Right from recharging mobile phones to refilling the taxi money to online bill payments - the advantages of mobile wallets are many. A few people have even started using these to buy a drink at Cafe Coffee Day and refuelling at gas stations. The numbers speak for themselves:
Leading mobile commerce platform Paytm crossed 100 million Paytm Wallet users in line with its vision of transforming India into a ‘cash-free’ economy.
According to a study by research firm RNCOS, the current Indian market size for mobile wallet (m-wallet) stands at about Rs 350 CRORES and is estimated to rise to Rs 1,210 CRORES by 2019.

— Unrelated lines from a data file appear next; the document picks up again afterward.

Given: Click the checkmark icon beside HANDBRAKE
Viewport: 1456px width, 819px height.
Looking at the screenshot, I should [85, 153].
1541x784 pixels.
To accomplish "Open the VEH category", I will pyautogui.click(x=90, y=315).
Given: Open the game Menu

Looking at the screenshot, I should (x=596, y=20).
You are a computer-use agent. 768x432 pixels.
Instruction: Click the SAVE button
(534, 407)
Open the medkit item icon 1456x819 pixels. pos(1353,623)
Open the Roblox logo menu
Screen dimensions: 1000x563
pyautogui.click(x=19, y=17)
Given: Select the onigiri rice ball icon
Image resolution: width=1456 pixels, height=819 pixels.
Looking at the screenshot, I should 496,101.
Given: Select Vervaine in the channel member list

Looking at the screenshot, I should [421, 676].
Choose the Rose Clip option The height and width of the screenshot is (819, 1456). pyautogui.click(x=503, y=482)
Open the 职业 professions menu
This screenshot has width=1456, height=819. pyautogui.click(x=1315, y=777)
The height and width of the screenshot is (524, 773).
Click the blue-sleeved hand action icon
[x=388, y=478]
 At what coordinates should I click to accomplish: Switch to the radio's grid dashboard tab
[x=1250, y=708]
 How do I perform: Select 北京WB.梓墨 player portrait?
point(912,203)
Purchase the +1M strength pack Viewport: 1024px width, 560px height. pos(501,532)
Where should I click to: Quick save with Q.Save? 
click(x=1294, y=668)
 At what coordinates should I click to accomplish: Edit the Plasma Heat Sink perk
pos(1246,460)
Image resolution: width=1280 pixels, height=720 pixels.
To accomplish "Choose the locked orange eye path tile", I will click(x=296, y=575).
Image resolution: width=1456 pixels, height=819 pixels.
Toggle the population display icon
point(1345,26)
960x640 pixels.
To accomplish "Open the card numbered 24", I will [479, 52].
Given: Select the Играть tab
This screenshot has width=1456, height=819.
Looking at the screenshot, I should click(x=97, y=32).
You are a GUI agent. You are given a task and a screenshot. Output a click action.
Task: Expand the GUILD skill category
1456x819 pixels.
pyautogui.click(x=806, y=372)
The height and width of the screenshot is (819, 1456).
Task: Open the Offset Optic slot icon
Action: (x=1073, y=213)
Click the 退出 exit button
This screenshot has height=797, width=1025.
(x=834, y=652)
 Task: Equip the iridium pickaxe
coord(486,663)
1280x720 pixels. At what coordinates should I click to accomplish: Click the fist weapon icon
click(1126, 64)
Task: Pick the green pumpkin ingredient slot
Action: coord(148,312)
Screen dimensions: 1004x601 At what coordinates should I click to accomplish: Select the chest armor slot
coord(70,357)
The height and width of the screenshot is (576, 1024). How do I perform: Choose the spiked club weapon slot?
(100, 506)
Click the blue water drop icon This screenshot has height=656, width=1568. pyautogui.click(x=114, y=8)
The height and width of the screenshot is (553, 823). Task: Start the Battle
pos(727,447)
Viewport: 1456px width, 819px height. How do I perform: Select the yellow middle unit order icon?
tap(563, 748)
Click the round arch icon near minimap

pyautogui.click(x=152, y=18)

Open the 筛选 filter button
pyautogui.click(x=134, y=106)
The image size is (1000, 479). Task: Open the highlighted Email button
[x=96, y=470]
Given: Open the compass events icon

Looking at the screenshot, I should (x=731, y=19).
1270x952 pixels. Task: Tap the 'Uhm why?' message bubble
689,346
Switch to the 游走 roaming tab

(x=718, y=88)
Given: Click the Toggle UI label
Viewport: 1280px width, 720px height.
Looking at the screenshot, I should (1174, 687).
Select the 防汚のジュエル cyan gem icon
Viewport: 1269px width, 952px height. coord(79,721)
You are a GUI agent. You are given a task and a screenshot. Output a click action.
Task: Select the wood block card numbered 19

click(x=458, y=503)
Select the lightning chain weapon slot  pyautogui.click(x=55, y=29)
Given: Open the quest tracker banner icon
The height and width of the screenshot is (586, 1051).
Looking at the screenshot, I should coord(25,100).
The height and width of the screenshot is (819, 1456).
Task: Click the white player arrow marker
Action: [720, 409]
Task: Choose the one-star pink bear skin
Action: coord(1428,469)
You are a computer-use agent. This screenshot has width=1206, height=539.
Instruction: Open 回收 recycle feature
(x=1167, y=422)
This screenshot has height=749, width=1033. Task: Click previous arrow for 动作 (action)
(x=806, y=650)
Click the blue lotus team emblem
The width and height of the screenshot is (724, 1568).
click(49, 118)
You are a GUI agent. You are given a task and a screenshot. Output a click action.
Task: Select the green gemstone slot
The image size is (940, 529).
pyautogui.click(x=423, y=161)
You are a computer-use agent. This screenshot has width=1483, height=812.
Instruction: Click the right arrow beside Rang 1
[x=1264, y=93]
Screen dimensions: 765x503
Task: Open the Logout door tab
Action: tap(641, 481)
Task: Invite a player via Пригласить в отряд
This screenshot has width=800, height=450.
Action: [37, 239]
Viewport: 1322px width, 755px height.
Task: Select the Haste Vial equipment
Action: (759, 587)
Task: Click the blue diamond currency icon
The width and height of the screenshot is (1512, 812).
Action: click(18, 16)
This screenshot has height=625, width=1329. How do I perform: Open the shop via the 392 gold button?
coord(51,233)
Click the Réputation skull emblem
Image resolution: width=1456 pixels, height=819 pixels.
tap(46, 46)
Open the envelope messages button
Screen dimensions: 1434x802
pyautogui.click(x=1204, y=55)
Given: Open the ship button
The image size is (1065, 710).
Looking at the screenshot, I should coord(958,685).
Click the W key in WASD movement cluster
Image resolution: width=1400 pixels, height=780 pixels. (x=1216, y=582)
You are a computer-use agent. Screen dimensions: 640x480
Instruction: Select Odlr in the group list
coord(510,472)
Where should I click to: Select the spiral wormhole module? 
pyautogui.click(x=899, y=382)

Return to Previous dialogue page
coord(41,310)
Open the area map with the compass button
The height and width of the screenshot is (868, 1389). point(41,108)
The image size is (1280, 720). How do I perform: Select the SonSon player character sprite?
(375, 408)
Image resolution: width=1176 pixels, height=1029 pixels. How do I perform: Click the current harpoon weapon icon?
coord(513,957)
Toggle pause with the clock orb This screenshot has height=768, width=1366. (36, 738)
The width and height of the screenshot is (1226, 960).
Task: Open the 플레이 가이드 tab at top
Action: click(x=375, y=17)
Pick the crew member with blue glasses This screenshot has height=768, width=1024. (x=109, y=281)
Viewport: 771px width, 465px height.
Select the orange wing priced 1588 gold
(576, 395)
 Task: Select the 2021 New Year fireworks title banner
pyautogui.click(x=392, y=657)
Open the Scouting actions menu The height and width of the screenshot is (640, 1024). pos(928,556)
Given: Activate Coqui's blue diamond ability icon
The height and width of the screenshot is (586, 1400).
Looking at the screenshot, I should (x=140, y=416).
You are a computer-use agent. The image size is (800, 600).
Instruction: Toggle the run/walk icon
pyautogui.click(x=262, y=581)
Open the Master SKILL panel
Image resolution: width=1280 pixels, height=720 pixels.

Tracxn, a market intelligence platform, has laid down the momentum in this sector as - Over 250 financial-tech start-ups were founded in 2013 and 2014, and the last 1.5 years have seen them raise $1.5 billion in funding
Types of Mobile Wallets
As per RBI, mobile wallets (or e-wallets) are of 3 different types – Closed Wallets, Semi-Closed Wallets and Open Wallets.
Closed Mobile Wallets can be used only for a particular company’s (or online merchant) goods and services. No redemption or cash withdrawal is possible with such wallets. Examples of closed wallets would be the ones offered by MakeMyTrip, Jabong, etc. where your respective MakeMyTrip or Jabong account gets credited with the refund amount in case of any order cancellation or product return. You can use the refund amount only to make purchases from that merchant itself.
Semi-Closed Wallets also do not allow redemption or cash withdrawal. They can be used to transact for goods and services at several different merchant locations that have the required tie-ups with the wallet issuing company. For example, Paytm, MobiKwik, PayUMoney, Oxigen, etc. are all Semi-Closed Wallets and they are perhaps the most widely used mobile wallets in India currently.
Open Wallets are those that allow redemption as well as cash withdrawals (from automated teller machines / business correspondents) in addition to the other features offered by Semi-Closed ones. A perfect example is the Vodafone powered M-pesa wallet.
Catalysts driving mobile wallet adoption
The growth in the digital payment landscape can be broken down into a few pivotal factors that came in together at the same time to fuel the burgeoning growth:
Government and Telcos introducing 3G & 4G Services across more geographies at affordable prices giving a tangible boost to e-commerce and digital payments.
Nearly 50 per cent of Indian Smartphone users belong to the 18-30 years demographic, who are the early adopters in these digital segments.
With online banking gaining momentum and online transaction security picking up confidence more and more transactions started happening online with a gradual shift towards more affordable and feature loaded digital wallets
With the ecosystem becoming mature and more and more players, suppliers and vendors entering the market, the day is not far when payments even at Kirana stores might be done using a Digital wallet. As said by Paytm -
“We wish to tie-up with organised retail partners, your local kirana shops and create app-cash points, so these merchants will accept Paytm payments, but also give you top-ups and in some cases do the eKYC as well. The idea is to drive up our offline merchant payment points as well. We plan to have 50,000 of these by the end of the year.”
The problem will arise when the funding runs out and all these mobile wallets will have to depend on their own profits to finance further expansion, fund the discounts and scale. The players are currently subsidising the user while burning VC cash, with the whole industry hoping that they reach the critical mass before running out of funds, and move on to the next stage of improving revenue per user.
We have fingers crossed but for now, let’s order food at half the price, enjoy free movie tickets, hail cheap cabs and get cashbacks on utility bills.